Trading activity decline
Over the last two quarters, trading activity has fallen for commercial and investment banks (XLF) due to the placement of funds by institutions in debt-related offerings and no major corrections. Low volatility and high valuation have been major causes of lower trading activity. However, any valuation decline or correction, reforms such as tax cuts, or interest rate hikes could bring back some volatility and buying opportunities at lower prices, stirring bulls and bears.
Bank of America’s (BAC) global markets division saw its net income fall 30% to $756 million, mainly due to weakness in debt-related products and trading. Its revenue fell 11% to $3.9 billion in 3Q17. Recently, Goldman Sachs (GS) and Wells Fargo (WFC) have seen steep declines in trading, while Citigroup (C) has witnessed average declines.
Fixed income trails equity
Bank of America’s trading activity fell 15% to $3.2 billion, mainly due to a 22% fall in fixed income activity, and partially offset by a 2% rise in equity trading.
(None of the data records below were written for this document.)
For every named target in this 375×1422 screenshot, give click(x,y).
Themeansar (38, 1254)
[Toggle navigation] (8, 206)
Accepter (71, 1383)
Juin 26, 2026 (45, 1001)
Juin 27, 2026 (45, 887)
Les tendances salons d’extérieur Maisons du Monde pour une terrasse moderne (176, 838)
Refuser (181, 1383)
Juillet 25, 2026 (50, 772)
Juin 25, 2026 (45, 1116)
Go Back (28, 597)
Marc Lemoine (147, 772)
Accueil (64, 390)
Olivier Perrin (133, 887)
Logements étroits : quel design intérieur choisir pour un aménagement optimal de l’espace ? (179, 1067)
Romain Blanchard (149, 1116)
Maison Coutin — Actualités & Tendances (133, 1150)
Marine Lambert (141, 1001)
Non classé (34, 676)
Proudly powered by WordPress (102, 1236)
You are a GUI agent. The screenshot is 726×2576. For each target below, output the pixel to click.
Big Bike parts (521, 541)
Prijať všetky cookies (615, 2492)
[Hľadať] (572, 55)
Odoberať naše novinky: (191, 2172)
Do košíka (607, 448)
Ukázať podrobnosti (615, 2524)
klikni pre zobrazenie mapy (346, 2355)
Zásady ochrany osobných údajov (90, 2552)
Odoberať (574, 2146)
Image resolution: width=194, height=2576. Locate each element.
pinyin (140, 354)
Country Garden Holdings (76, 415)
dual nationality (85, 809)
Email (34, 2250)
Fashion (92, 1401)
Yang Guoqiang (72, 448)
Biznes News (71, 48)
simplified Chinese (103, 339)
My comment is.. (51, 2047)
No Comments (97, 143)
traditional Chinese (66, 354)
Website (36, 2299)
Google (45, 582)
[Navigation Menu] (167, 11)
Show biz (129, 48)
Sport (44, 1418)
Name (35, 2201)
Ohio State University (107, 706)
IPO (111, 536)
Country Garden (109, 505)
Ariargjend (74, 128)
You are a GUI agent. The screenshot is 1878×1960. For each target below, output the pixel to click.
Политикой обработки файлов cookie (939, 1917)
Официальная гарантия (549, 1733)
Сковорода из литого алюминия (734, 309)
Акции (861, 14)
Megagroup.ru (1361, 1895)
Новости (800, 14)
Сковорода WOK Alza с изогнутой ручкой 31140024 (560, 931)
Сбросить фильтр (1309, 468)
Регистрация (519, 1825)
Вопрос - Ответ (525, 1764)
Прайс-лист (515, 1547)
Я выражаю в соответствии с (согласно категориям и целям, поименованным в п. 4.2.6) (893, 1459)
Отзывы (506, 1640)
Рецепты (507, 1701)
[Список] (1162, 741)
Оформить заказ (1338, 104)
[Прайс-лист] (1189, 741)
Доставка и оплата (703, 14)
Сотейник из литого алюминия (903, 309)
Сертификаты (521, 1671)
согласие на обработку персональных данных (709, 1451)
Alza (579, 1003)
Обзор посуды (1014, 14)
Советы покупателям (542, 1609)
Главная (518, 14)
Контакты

Its assets managed under trading activity rose to $442.3 billion in 3Q17 from $415.4 billion in 3Q16, reflecting higher valuation and contributions.
Trading-wise, Bank of America has performed better than many peers, helped by its investments in technological solutions. The division’s spending rose by $54 million, supported by technological spending and partially offset by lower administrative costs. The division’s return on average allocated capital fell to 9.0% in 3Q17 from 10.0% in 2Q17, reflecting continued low volatility.